• _Reading text_
╭──

These stories also highlight that human beings are the highpoint of God’s creation, and that men and women are created equal. Stories are fine ways of teaching profound truths and, not only the Old Testament authors, but Jesus himself constantly used stories to teach truths about God.

Let me quote the late Pope John Paul II: “Today, knowledge leads me to the recognition of the theory of evolution as more than a hypothesis.” So evolution, as different from direct “creationism,” is a fully acceptable way of explaining how God made the universe.

Second, the concept of “intelligent design,” as a philosophical statement, is also fully in accord with Catholic teaching. Catholics have always held that there is an intelligent God behind the reality of our world, and that his purposes were accomplished in the creation of the world. Catholics do not believe that evolution could occur without an intelligent being as the cause of that creation. But this is a philosophical and a theological statement! It goes way beyond science and cannot be proved nor disproved by science! It is a statement of faith.

╰──

• _Recorded information_
╭──

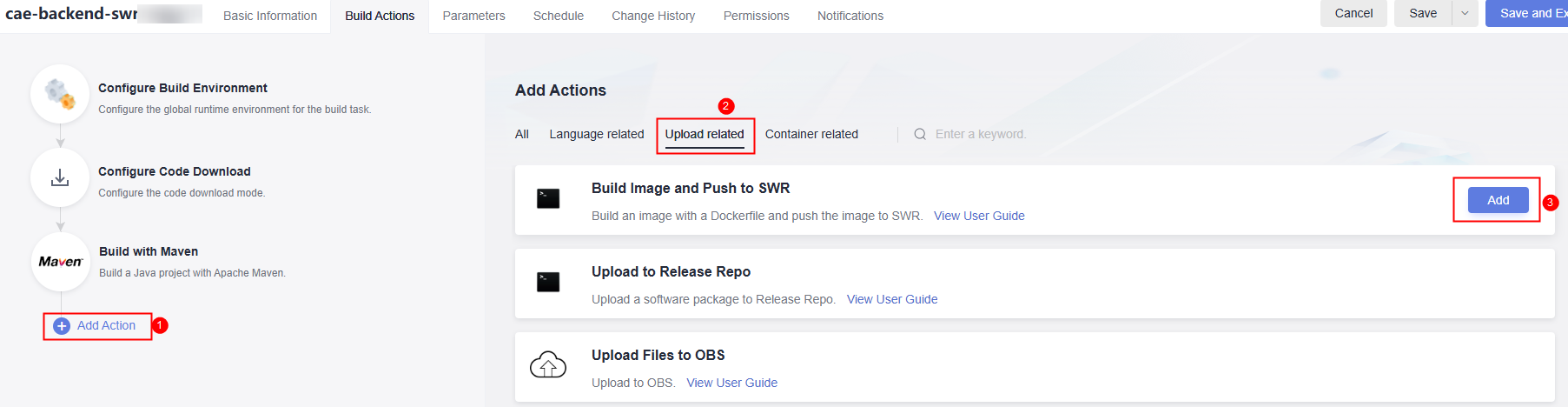
Task: Switch to the Parameters tab
Action: (x=473, y=16)
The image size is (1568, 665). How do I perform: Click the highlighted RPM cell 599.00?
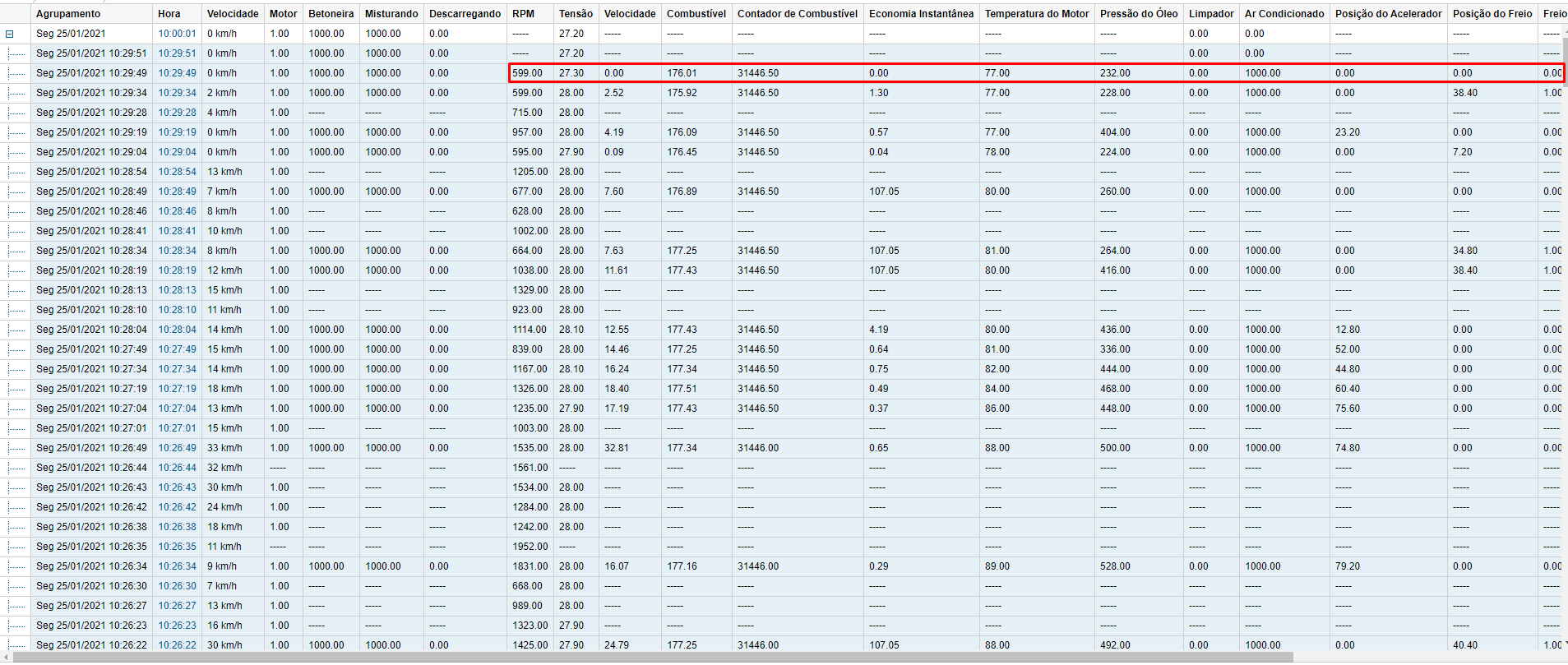[x=528, y=73]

╰──

• _Given task_
According to the passage on evolution and Catholic teaching, who said that knowledge leads to recognizing evolution as "more than a hypothesis"? The data is unrelated to the passage on evolution and Catholic teaching.

• _Expected output_
The late Pope John Paul II.